*Material for the task*
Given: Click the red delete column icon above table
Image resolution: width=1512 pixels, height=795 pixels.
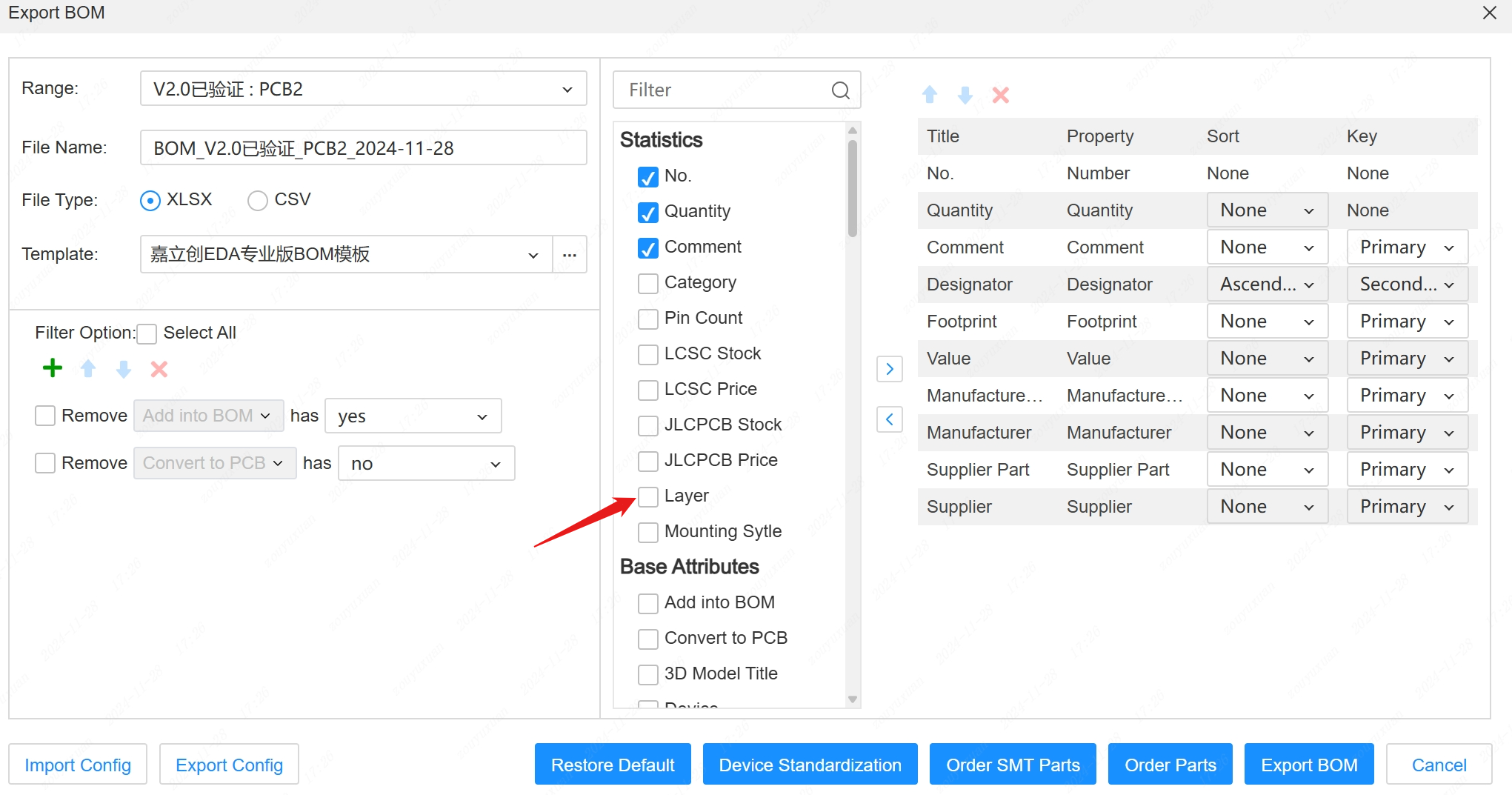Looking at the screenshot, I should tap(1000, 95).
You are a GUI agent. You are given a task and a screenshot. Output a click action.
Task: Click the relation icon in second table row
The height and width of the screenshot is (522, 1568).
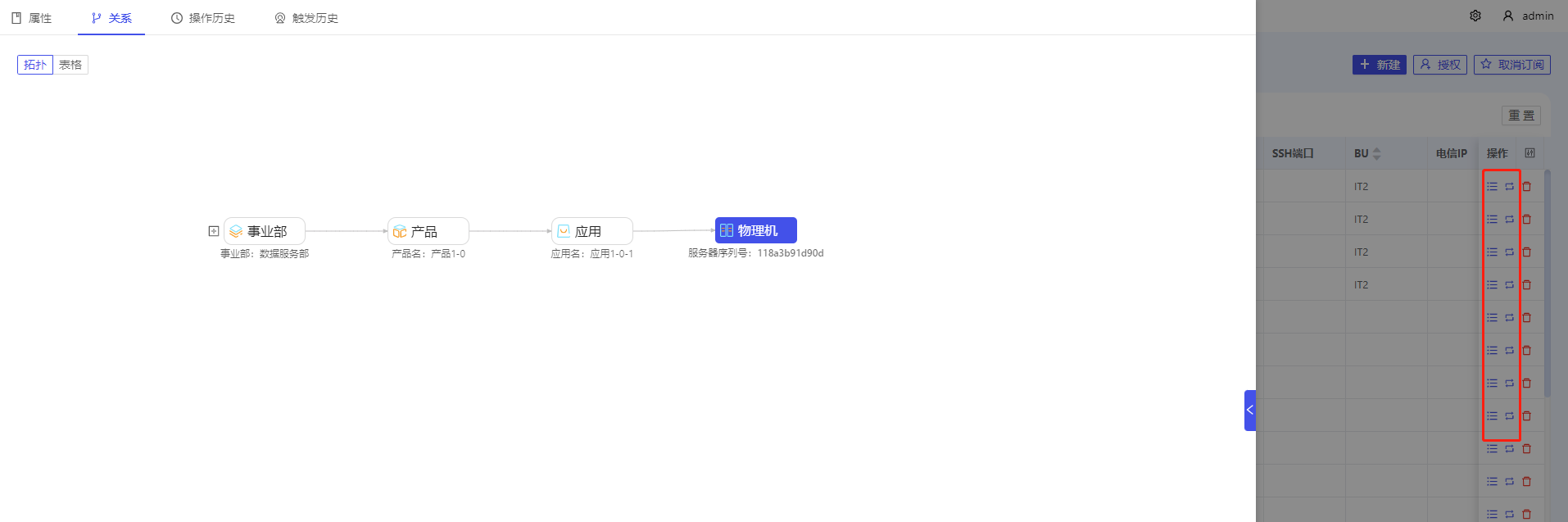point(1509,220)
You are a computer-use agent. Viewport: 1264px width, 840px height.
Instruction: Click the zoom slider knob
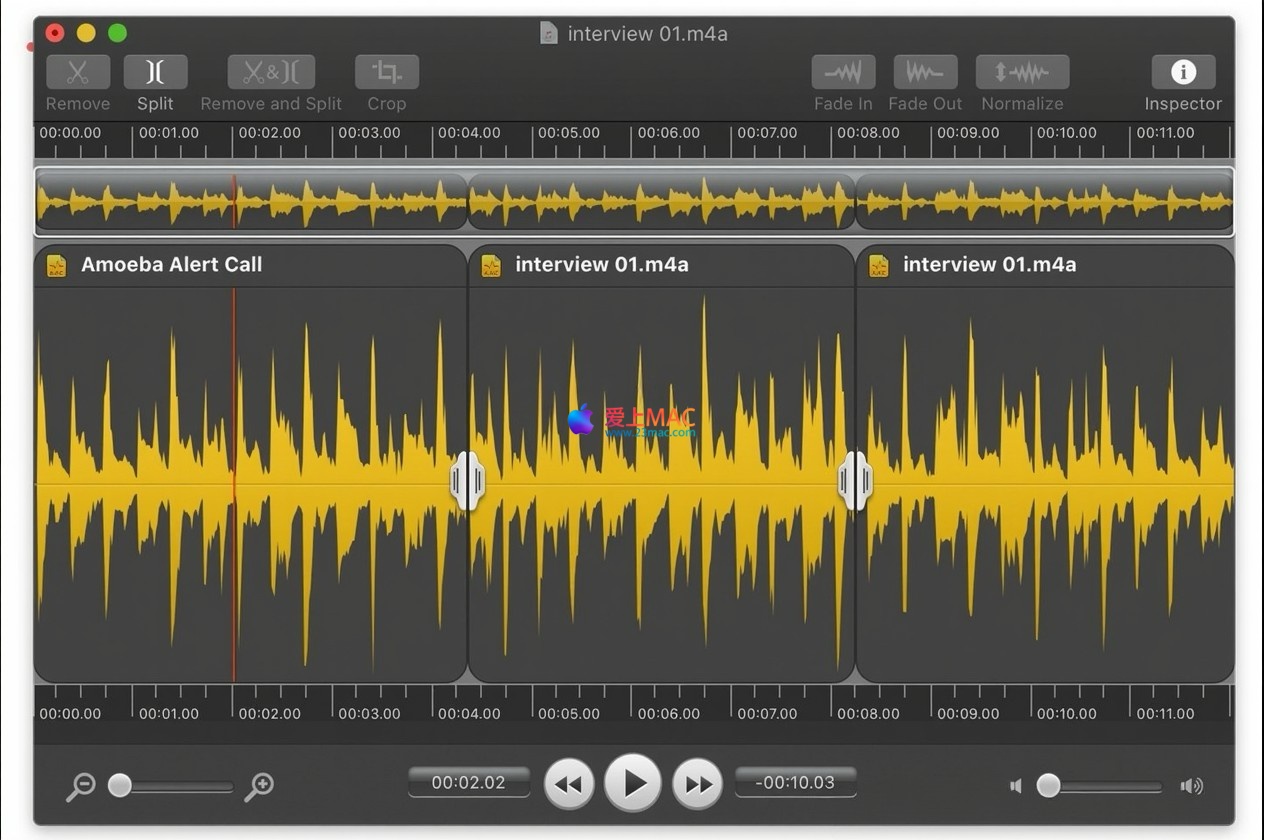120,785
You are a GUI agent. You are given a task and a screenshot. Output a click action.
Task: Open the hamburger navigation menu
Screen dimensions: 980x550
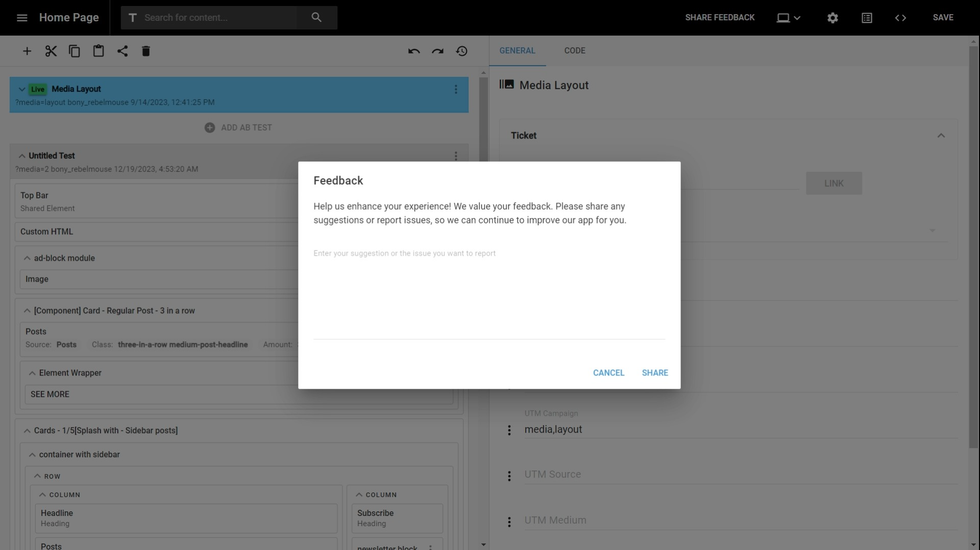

*Assigned task*
Looking at the material above, how many lines hold the word "table"? Only the number, please.

*Response to the exercise*
2